現役東大生が設立したAIベンチャー
25 燈(あかり)
設立:2021年 資本金:100万円 従業員数:30人
2021年2月設立ながら大手建設会社との協業で耳目を集める東京大学発ベンチャーの燈(あかり)(東京都文京区)。競争力を失いつつある大企業をAI(人工知能)で支援し、日本を照らす燈(あかり)となりたい──。そんな思いを社名に込めた。
同社を率いるのは東大工学部精密工学科3年生の野呂侑希CEO(最高経営責任者)。入学後、すぐに休学してAIベンチャーで働き始め、人材会社を創業。復学後はAI研究者でソフトバンクグループ社外取締役も務める松尾豊教授の松尾研究所で産学連携に取り組み、コロナ禍の真っただ中に燈を設立した〔写真1〕。
会社の柱はSaaS(Software as a Service)事業と、DXソリューション事業の2つ。前者については、ゼネコン向けの請求書受領システムを展開する。DXソリューション事業については、22年5月に発表した大成建設との協業成果がある。
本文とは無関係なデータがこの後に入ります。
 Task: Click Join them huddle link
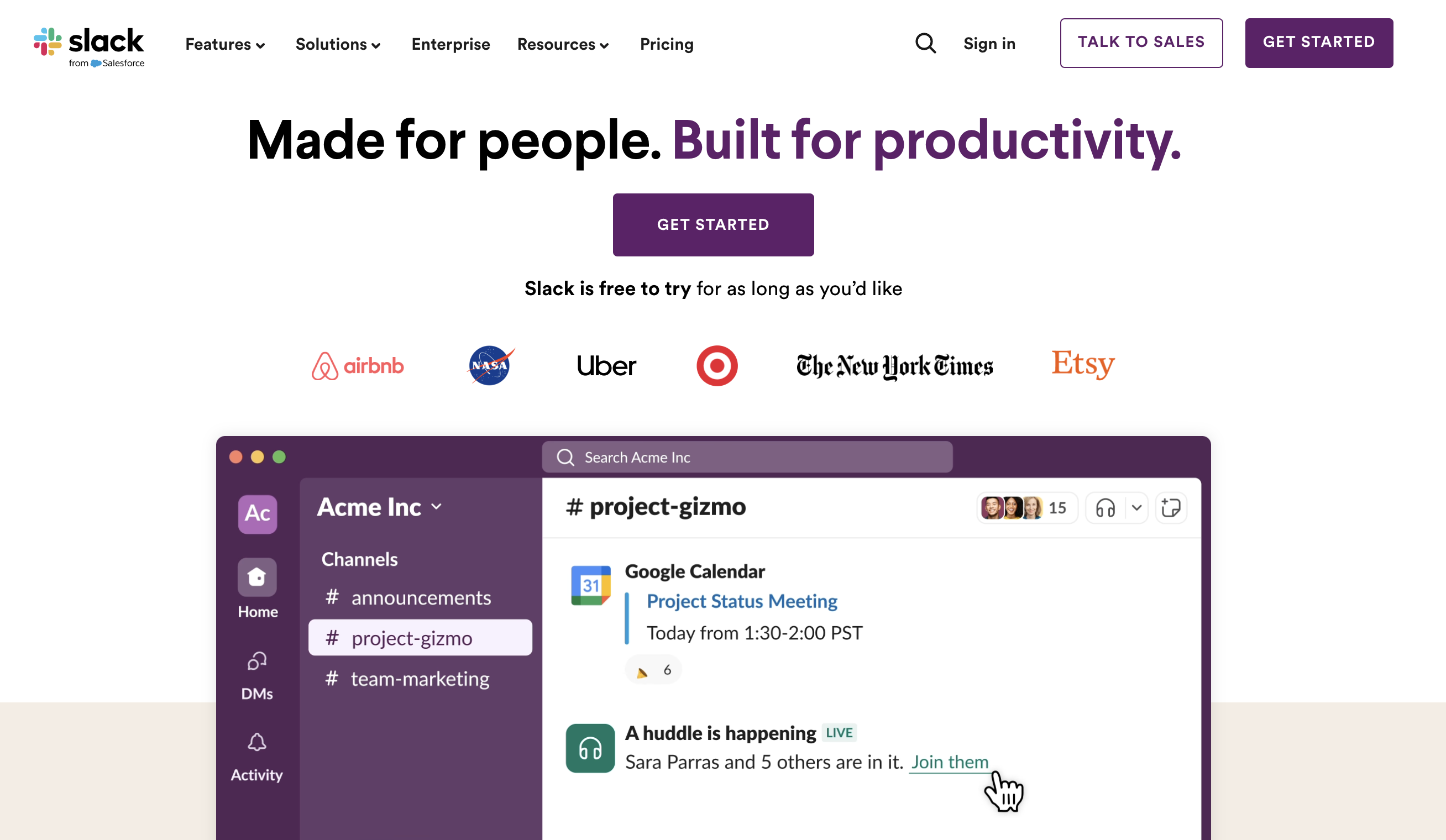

PDF形式で文字列として保存されていて活用しづらかった設計図書のデータを、コンピューターが集計・解析できる構造化データに半自動で変換し、BI(ビジネスインテリジェンス)ダッシュボードで簡単に比較分析ができるようにした。建具表などの表構造を読み取るアルゴリズムが強み。BIM(ビルディング・インフォメーション・モデリング)データなども変換できる。
建設会社の潜在資産に着目
野呂CEOが建設業に目を付けた理由はいくつかある。まず、歴史の長い企業が多いこと。社内に蓄積されてきた情報は、大量のデータの分類や解析を生業とするAI企業からすれば魅力的な資産だ。
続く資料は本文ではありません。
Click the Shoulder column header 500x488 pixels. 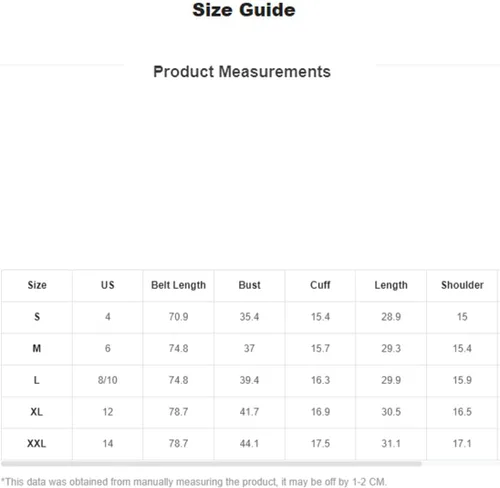pos(462,285)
そして、技能者の高齢化などを背景に生産性向上が求められていること。さらには、建物やインフラの老朽化が急速に進み、手間のかかる維持・補修が大量に発生すること。「デジタルとアルゴリズムで、効率化を支援したいと考えた」(野呂CEO)
野呂CEOは「“あかり”が小さいままだと、照らせる範囲も狭い。我々の目指すところは、日本のてっぺんだ。世界にも出ていきたい」と静かに闘志を燃やす。